Supplied passage Block Start

On Tuesday evening at 10:10 p.m. Pacific, comedian and former “tool man” Tim Allen sent an existential thought into the vast ether of the internet. “If we evolved from apes,” he wrote, “why are there still apes.”
We don’t know the context in which Allen tweeted about the mystery of human evolution. Maybe he was contemplating his own existence in the “City of Angels” while “looking for answers to life’s big questions,” which he lists as his preferred activity in his Twitter profile. Maybe he is just joking; Allen also describes himself as “wisecracking.”
Yet, on www.timallen.com he lists “science & technology,” as well as “quantum physics,” as interests, so perhaps Allen posed his ape question as a man of letters. The decisiveness of concluding his tweet with a period rather than a question mark, however, shows one thing: This guy doesn’t know shit about evolution.
It is a common misconception that humans evolved from apes. Instead, humans and modern apes, like bonobos and chimpanzees, share a common ancestor. That’s why we are closely related to modern apes and share 98.8 percent of our DNA with these fellow primates. Humans, chimpanzees, and bonobos are actually more closely related to each other than each of these animals is related to gorillas and other primates.
Scientists believe that humans and chimps gradually evolved from a single ancestor species that existed between 6 or 7 million years ago. This species diverged into two lineages: One that evolved to gorillas and chimps, and another that evolved into early humans known as hominids.

Supplied passage Block End
Dataset excerpts Block Start

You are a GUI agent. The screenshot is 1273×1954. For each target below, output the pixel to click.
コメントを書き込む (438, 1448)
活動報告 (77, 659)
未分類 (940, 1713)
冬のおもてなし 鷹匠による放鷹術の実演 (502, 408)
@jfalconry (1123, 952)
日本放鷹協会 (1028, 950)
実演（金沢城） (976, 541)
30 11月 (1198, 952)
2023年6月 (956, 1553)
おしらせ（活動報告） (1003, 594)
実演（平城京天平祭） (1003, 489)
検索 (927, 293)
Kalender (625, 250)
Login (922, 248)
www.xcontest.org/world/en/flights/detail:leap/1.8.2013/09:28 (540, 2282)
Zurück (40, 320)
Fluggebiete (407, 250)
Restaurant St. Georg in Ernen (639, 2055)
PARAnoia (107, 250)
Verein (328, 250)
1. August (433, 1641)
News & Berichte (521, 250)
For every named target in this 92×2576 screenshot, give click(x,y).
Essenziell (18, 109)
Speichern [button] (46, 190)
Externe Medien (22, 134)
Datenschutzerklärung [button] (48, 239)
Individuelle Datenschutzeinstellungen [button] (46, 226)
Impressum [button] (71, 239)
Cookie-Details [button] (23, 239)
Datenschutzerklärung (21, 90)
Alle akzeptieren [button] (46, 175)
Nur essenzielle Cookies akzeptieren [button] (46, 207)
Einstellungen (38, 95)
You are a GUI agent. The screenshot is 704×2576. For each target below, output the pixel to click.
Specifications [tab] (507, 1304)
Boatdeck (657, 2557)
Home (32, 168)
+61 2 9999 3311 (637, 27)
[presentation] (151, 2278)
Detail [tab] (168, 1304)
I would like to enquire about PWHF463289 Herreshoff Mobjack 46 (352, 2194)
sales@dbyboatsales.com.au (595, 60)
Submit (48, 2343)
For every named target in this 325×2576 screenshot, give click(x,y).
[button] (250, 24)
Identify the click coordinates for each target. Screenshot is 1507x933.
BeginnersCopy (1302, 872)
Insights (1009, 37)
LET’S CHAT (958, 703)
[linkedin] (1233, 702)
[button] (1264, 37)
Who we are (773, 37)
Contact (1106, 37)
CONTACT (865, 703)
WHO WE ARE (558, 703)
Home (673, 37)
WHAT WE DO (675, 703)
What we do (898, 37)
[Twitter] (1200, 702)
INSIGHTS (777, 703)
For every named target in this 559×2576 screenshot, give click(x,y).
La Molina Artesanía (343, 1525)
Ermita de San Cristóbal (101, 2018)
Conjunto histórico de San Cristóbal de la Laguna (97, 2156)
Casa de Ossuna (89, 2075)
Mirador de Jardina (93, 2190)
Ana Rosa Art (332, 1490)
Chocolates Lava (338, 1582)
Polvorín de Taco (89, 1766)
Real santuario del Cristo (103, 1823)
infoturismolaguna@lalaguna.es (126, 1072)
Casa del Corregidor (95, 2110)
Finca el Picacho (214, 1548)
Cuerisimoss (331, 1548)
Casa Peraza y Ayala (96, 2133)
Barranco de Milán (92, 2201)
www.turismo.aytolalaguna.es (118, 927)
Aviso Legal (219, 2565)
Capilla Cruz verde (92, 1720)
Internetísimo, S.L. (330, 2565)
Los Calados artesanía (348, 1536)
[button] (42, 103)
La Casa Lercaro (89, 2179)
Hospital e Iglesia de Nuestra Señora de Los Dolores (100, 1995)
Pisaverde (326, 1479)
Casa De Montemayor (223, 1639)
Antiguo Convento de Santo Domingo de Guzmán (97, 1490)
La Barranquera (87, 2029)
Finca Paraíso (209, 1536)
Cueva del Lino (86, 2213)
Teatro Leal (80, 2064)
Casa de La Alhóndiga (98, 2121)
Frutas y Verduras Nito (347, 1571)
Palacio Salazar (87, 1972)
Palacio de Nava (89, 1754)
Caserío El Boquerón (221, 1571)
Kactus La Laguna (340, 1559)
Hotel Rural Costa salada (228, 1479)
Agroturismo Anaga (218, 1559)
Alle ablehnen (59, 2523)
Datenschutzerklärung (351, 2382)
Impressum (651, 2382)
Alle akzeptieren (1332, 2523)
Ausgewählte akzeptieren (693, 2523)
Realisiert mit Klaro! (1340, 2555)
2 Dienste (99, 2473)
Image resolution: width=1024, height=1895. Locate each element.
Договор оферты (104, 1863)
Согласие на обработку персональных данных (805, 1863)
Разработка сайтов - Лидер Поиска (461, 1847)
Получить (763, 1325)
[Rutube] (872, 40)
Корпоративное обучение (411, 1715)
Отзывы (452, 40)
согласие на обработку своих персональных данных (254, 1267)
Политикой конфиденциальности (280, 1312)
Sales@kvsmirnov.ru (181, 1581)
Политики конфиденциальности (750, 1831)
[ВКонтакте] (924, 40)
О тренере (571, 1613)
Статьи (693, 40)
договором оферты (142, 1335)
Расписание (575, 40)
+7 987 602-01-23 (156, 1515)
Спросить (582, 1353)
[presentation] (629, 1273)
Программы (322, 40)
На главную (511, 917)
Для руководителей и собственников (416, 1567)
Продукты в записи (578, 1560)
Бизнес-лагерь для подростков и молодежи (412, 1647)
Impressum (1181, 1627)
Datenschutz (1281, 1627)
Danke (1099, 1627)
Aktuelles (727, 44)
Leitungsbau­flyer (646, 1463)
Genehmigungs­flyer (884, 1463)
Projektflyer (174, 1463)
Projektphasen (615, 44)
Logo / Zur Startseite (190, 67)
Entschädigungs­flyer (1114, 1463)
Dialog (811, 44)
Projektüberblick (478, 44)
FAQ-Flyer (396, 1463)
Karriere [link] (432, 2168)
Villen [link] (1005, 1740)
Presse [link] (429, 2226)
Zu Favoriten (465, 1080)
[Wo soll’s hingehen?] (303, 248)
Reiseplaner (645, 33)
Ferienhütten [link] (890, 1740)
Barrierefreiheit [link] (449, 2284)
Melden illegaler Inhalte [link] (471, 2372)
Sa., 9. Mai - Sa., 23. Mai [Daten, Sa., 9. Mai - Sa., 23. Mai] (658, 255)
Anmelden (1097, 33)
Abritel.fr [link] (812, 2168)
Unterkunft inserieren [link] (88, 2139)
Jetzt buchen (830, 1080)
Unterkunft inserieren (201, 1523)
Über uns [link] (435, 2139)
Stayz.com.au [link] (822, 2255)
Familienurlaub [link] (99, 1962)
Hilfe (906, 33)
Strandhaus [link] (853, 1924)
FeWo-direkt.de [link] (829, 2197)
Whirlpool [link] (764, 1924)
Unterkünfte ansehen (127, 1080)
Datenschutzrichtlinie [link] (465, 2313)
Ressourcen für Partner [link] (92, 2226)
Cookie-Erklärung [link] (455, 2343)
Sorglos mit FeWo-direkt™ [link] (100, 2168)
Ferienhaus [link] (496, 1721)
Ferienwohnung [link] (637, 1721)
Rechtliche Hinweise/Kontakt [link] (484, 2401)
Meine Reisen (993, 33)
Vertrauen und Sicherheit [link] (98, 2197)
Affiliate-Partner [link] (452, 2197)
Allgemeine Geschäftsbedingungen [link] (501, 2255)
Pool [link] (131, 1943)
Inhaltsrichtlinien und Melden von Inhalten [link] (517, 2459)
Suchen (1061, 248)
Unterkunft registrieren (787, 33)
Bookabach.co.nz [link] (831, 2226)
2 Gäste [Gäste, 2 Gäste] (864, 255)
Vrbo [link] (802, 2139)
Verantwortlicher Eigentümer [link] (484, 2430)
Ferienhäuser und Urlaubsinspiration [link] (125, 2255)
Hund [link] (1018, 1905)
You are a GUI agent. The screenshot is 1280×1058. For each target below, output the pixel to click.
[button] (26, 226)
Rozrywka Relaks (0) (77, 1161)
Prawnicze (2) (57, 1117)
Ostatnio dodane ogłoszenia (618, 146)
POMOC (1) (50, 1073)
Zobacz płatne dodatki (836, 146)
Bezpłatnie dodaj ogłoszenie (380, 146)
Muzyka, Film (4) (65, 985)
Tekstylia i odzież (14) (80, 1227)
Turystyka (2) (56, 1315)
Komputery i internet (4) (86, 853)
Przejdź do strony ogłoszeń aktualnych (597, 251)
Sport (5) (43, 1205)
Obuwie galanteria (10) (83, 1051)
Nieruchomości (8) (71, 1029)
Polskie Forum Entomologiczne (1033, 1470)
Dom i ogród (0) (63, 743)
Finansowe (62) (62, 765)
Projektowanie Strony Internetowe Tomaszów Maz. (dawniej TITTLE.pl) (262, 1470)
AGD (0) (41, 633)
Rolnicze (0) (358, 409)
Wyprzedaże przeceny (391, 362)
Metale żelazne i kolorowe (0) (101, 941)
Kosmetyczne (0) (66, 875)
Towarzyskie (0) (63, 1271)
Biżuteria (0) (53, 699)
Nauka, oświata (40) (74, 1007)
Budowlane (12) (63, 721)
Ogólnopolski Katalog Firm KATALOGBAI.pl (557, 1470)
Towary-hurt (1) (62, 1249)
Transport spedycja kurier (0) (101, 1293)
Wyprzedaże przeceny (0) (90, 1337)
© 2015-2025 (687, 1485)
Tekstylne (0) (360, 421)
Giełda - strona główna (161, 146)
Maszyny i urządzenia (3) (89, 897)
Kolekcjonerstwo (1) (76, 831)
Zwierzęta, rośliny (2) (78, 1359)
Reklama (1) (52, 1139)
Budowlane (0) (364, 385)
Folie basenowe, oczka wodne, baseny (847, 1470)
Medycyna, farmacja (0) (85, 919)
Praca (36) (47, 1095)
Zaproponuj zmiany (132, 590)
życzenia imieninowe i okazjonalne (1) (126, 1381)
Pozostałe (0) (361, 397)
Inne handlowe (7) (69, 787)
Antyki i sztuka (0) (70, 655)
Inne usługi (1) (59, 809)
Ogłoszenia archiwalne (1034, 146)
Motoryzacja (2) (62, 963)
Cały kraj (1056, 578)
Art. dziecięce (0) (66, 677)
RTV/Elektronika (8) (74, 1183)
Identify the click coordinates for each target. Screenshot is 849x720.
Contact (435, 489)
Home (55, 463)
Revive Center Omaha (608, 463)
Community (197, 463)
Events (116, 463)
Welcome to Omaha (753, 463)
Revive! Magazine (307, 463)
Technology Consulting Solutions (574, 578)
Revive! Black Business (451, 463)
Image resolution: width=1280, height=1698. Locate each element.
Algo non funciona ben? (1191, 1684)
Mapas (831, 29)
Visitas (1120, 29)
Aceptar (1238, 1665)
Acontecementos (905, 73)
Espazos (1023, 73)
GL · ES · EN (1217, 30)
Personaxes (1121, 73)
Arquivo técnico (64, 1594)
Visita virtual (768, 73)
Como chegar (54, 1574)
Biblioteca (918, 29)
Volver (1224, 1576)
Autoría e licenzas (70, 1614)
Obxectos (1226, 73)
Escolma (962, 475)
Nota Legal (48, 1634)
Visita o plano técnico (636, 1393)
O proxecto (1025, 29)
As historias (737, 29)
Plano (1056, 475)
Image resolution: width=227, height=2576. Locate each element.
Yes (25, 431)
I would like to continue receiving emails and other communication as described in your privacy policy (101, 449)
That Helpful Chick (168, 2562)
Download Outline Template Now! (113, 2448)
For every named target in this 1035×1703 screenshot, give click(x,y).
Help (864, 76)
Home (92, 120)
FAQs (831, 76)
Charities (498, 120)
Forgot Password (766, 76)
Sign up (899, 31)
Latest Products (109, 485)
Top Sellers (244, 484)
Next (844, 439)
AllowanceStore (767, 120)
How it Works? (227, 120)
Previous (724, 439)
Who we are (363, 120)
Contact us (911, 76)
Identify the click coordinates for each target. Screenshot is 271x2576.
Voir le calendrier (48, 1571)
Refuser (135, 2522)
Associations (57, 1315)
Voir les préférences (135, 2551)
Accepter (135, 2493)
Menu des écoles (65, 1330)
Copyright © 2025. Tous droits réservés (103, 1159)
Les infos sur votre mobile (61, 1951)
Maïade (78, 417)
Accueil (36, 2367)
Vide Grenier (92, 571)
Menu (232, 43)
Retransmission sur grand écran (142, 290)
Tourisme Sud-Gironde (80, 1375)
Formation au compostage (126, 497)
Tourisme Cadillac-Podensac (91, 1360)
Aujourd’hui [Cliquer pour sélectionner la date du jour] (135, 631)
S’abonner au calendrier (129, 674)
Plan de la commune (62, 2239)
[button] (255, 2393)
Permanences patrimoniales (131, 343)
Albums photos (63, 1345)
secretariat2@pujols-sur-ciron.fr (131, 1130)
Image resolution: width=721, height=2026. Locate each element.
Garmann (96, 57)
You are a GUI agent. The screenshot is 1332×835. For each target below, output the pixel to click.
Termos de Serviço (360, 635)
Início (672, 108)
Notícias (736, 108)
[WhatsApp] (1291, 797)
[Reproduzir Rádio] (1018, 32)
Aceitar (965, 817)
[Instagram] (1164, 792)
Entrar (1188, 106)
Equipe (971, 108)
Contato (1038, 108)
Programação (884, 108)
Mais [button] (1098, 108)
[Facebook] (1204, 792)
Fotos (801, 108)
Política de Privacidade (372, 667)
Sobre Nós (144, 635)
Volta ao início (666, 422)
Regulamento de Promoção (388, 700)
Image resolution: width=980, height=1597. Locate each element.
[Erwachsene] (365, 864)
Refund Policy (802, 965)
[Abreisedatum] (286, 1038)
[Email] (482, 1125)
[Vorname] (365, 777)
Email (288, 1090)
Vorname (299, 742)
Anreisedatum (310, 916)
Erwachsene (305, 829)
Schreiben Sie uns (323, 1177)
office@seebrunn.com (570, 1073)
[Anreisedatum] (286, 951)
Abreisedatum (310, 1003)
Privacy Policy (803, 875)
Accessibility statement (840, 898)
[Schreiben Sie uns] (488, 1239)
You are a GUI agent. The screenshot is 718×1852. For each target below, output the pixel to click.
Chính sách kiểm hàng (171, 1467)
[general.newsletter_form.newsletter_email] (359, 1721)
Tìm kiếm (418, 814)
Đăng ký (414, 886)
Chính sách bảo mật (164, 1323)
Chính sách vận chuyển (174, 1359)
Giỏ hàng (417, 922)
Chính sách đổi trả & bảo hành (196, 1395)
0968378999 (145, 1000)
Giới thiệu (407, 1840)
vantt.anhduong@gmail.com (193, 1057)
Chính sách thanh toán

Dataset excerpts Block End

Task item: Copy the passage about Tim Allen's evolution tweet word for word, from "We don’t know" up to and including "shit about evolution.". Work only from the passage about Tim Allen's evolution tweet and not from the data.

Result of this task:
We don’t know the context in which Allen tweeted about the mystery of human evolution. Maybe he was contemplating his own existence in the “City of Angels” while “looking for answers to life’s big questions,” which he lists as his preferred activity in his Twitter profile. Maybe he is just joking; Allen also describes himself as “wisecracking.”
Yet, on www.timallen.com he lists “science & technology,” as well as “quantum physics,” as interests, so perhaps Allen posed his ape question as a man of letters. The decisiveness of concluding his tweet with a period rather than a question mark, however, shows one thing: This guy doesn’t know shit about evolution.